• ASSIGNMENT
Check every line below for the string "screenshot". Copy the ones that have it.

Stored data:
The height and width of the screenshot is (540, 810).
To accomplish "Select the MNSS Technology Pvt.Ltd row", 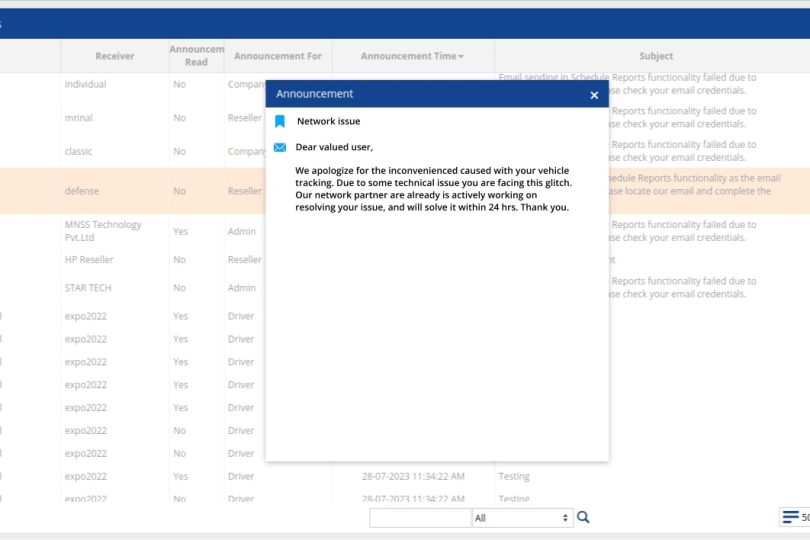I will click(103, 231).
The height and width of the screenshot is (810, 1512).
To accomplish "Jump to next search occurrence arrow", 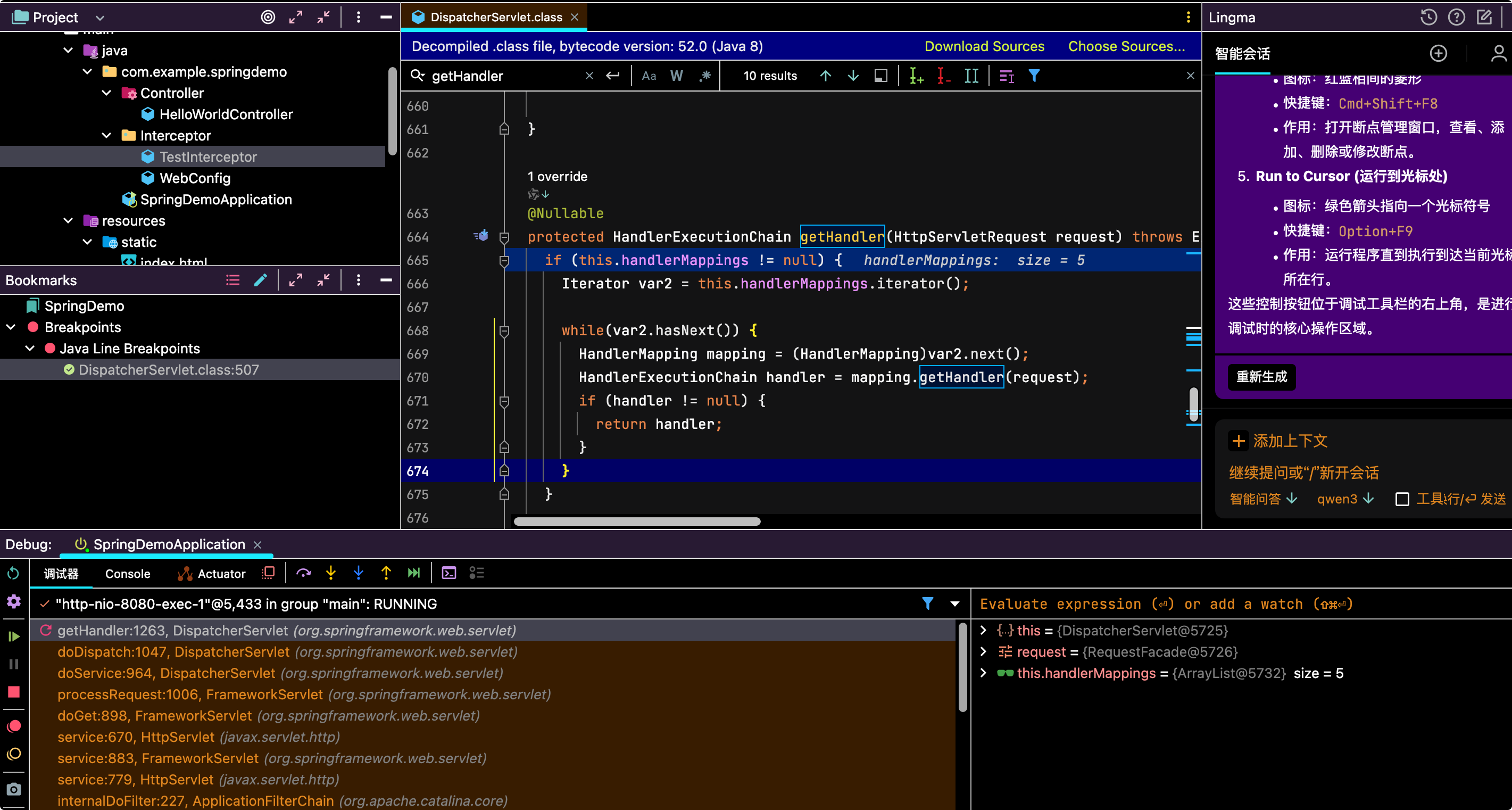I will (853, 76).
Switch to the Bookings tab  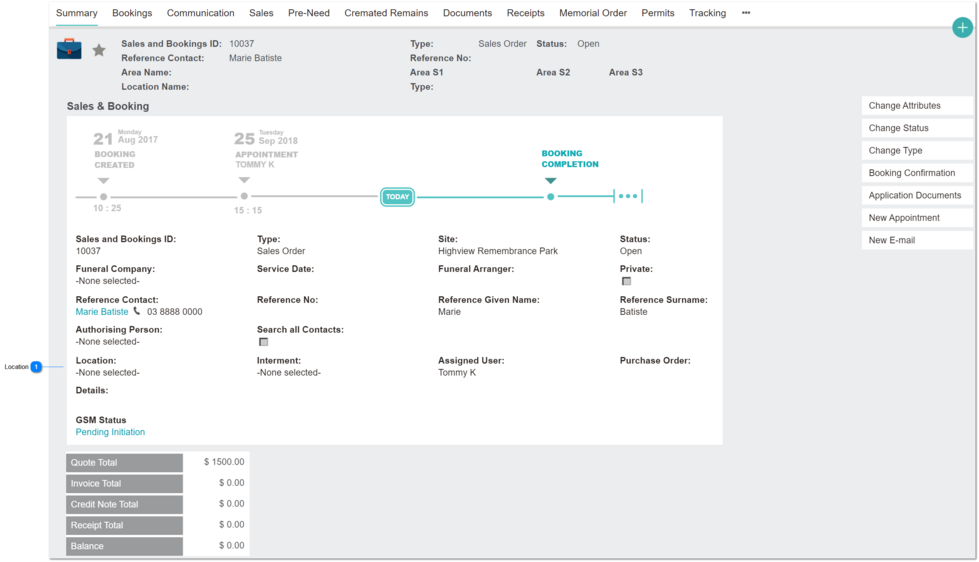coord(132,13)
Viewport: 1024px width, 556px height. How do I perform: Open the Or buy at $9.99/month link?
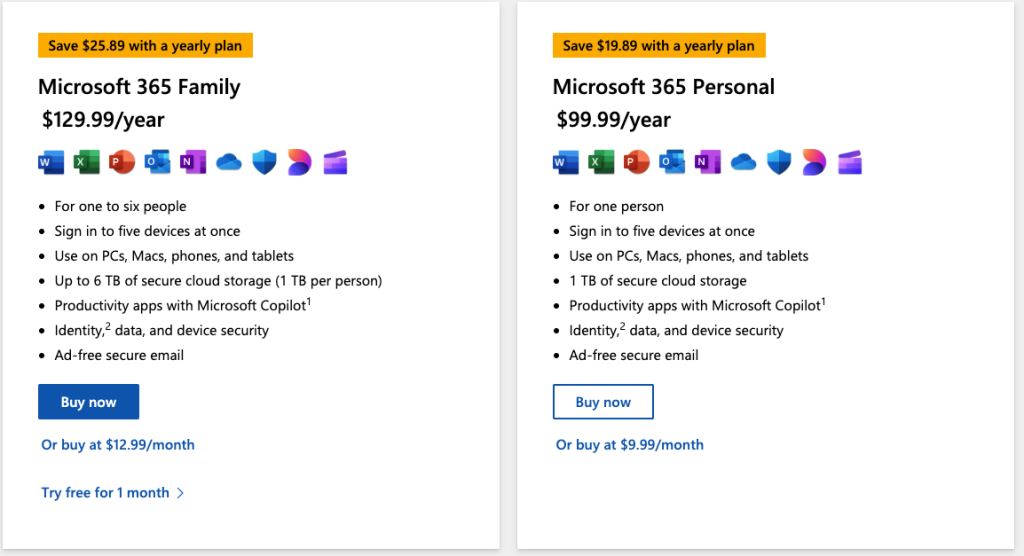pos(630,445)
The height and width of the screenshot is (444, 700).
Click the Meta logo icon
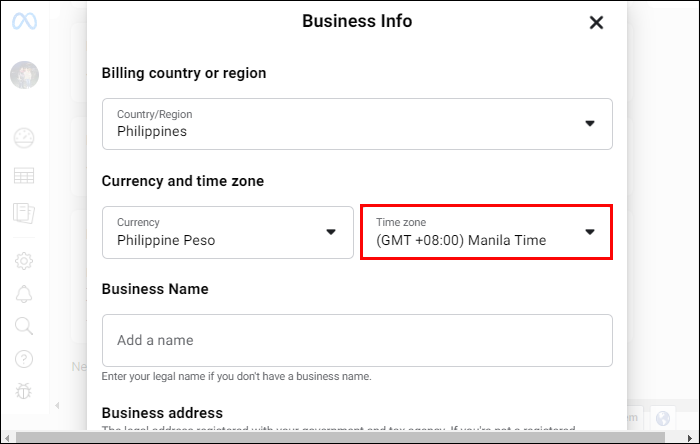point(24,21)
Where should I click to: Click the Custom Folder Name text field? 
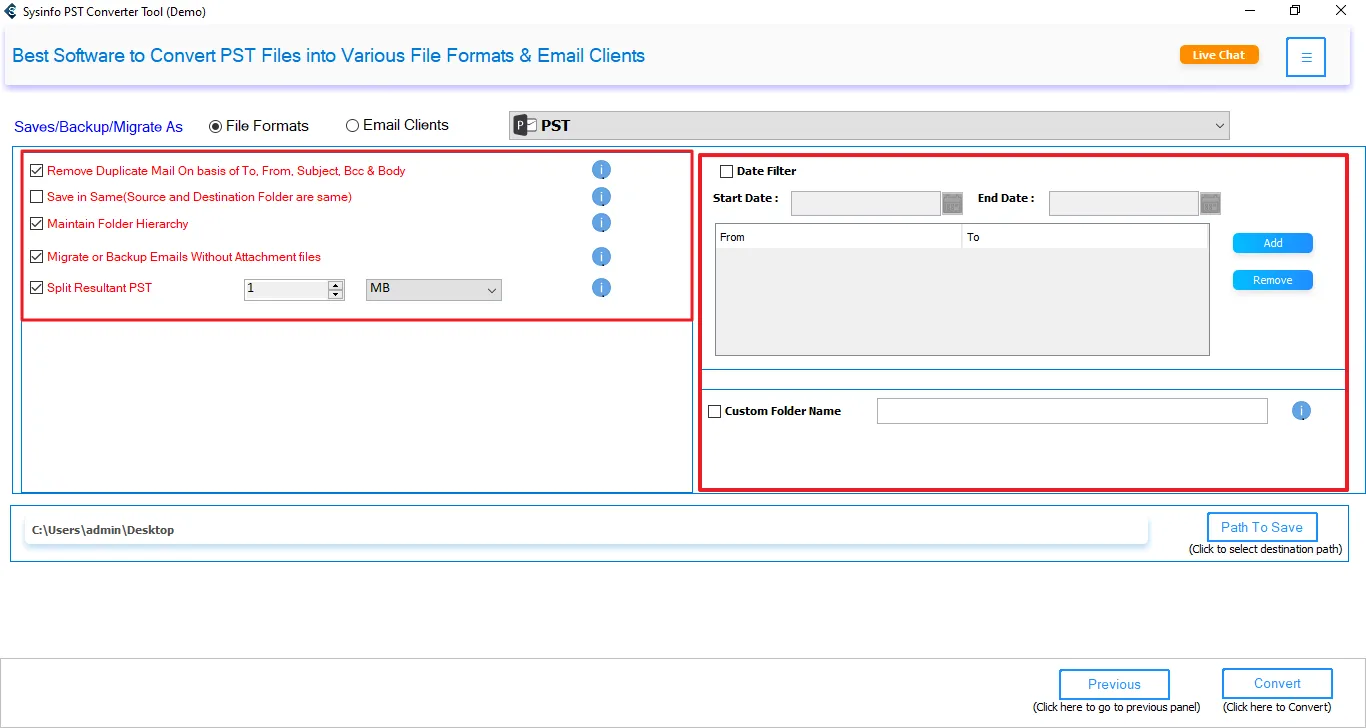pos(1071,411)
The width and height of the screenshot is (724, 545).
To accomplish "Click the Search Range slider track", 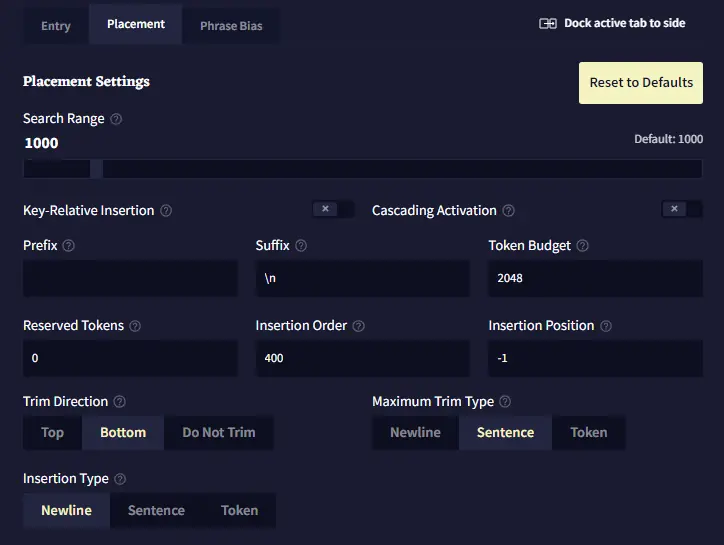I will pyautogui.click(x=362, y=169).
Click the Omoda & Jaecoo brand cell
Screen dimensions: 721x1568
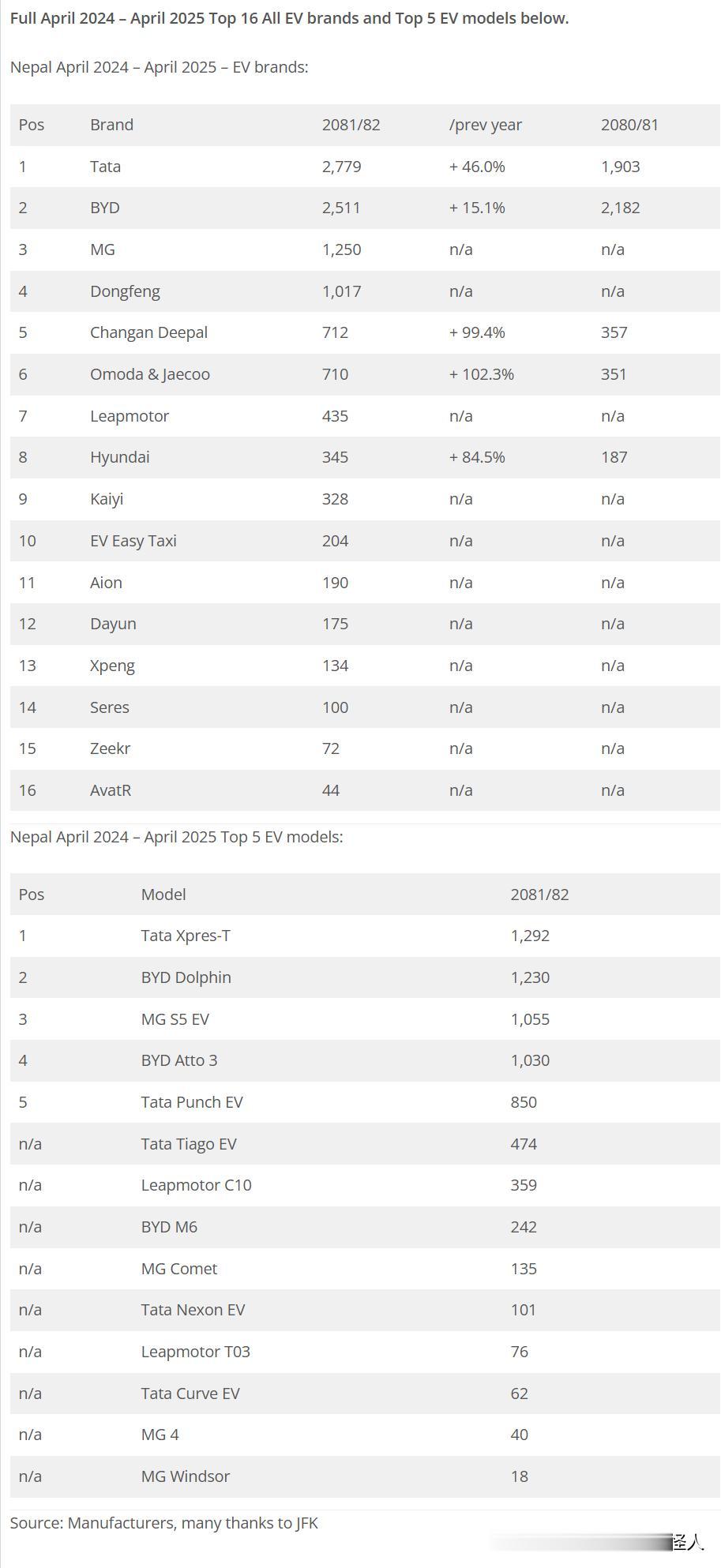click(150, 374)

• EXPECTED OUTPUT
The height and width of the screenshot is (540, 810).
The height and width of the screenshot is (810, 1512).
The height and width of the screenshot is (444, 700).
The width and height of the screenshot is (724, 545).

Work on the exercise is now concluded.